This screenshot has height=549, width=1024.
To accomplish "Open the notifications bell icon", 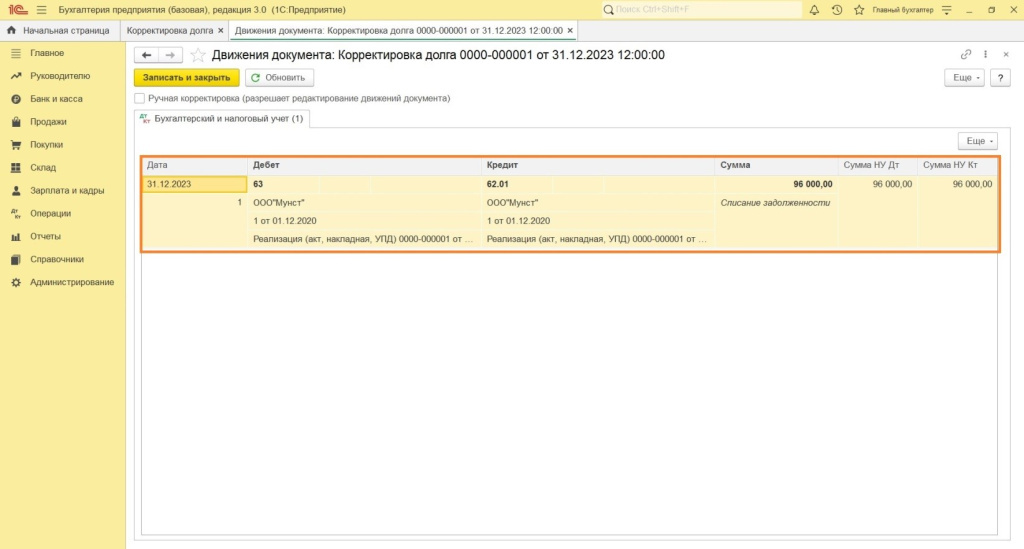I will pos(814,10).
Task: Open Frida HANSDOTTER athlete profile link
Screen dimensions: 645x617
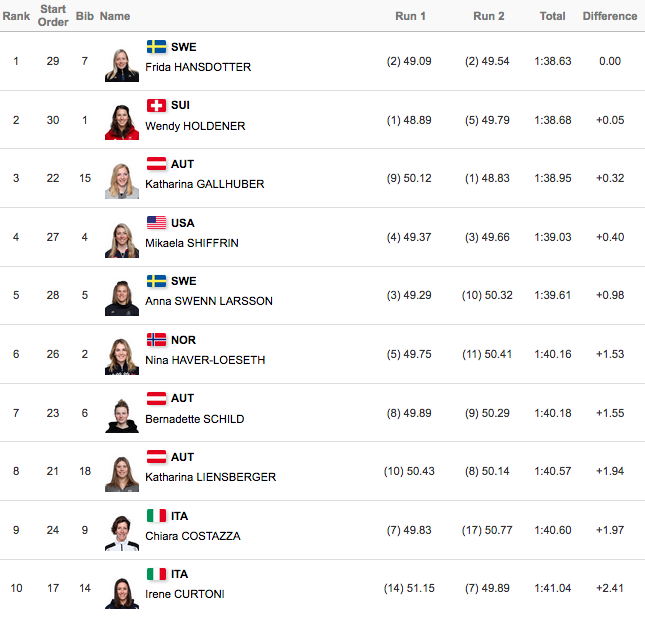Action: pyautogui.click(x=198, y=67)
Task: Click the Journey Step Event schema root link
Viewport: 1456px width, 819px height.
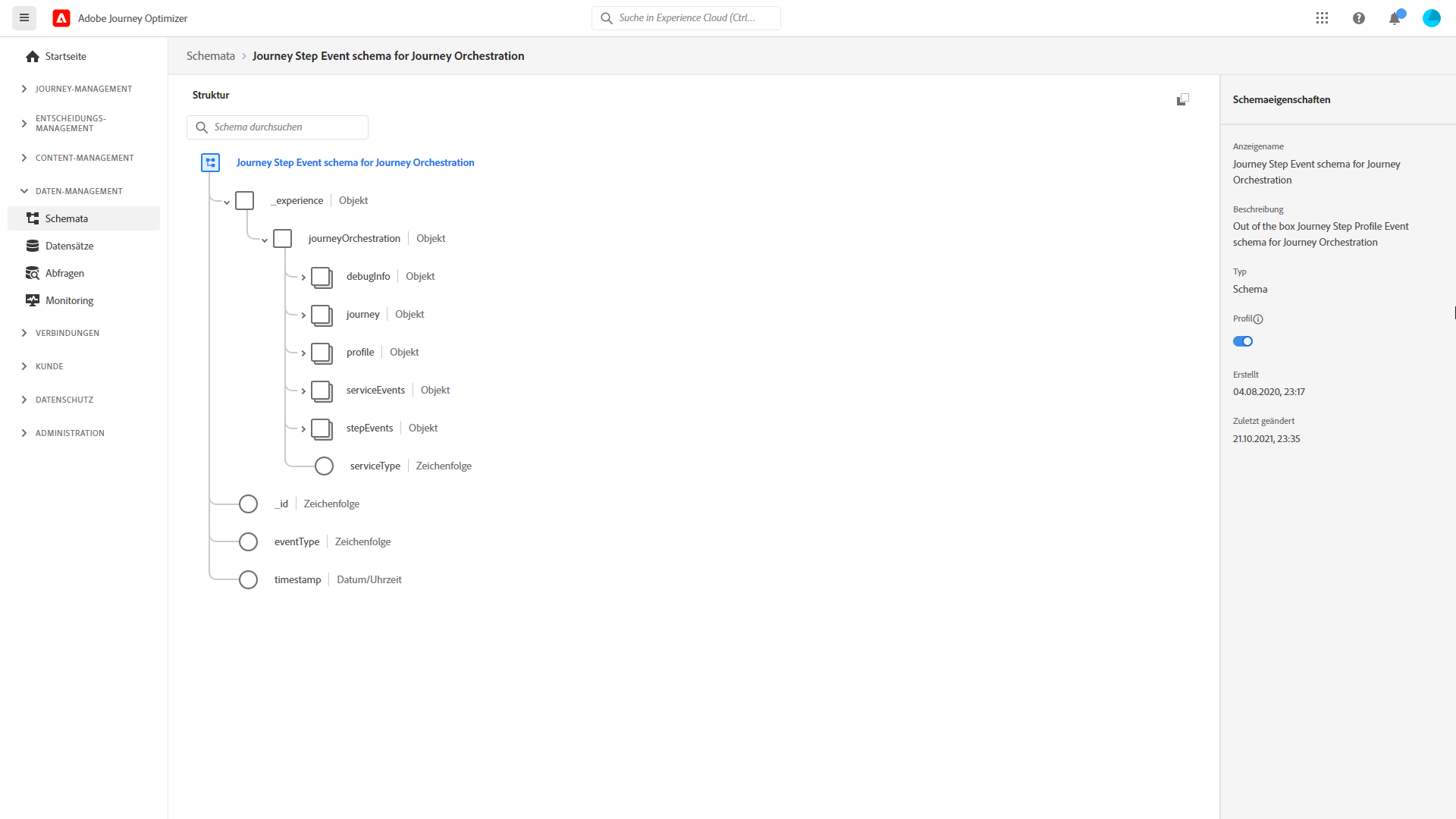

==

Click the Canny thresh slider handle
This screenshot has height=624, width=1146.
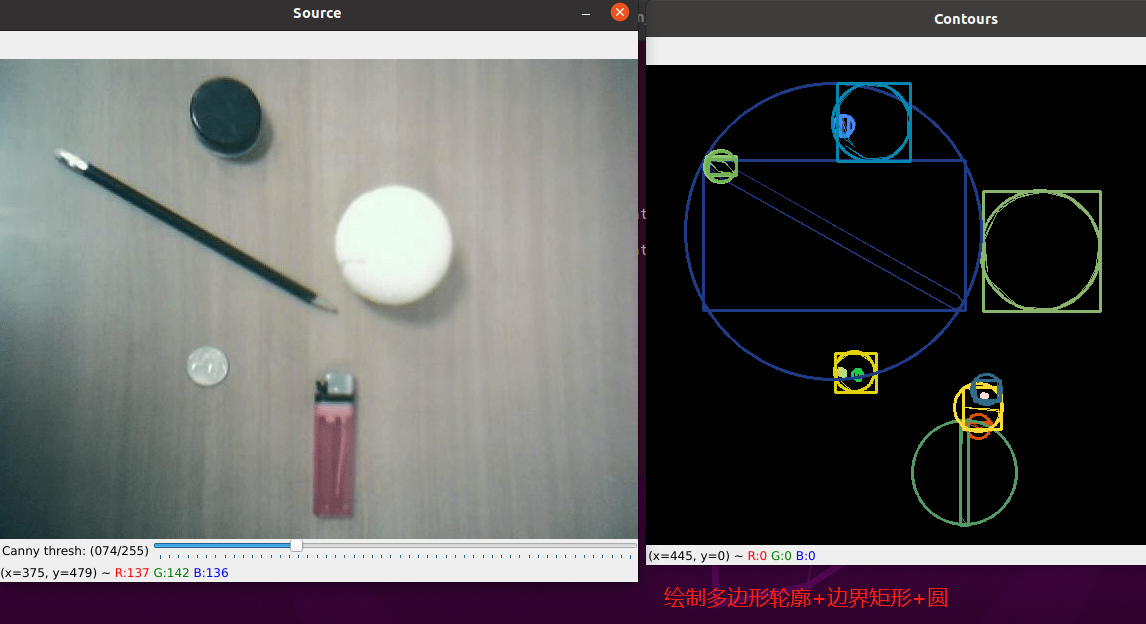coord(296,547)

• _Stated exercise_
Convert everything in the items above from the line containing "Click the Canny thresh slider handle" down to the line containing "coord(296,547)", both ends included, into a Markdown table with the columns Row and Line text, one row per line and no blank lines. Leave the pictures out of the table.

• _Answer for the task_
| Row | Line text |
|---|---|
| 1 | Click the Canny thresh slider handle |
| 2 | This screenshot has height=624, width=1146. |
| 3 | coord(296,547) |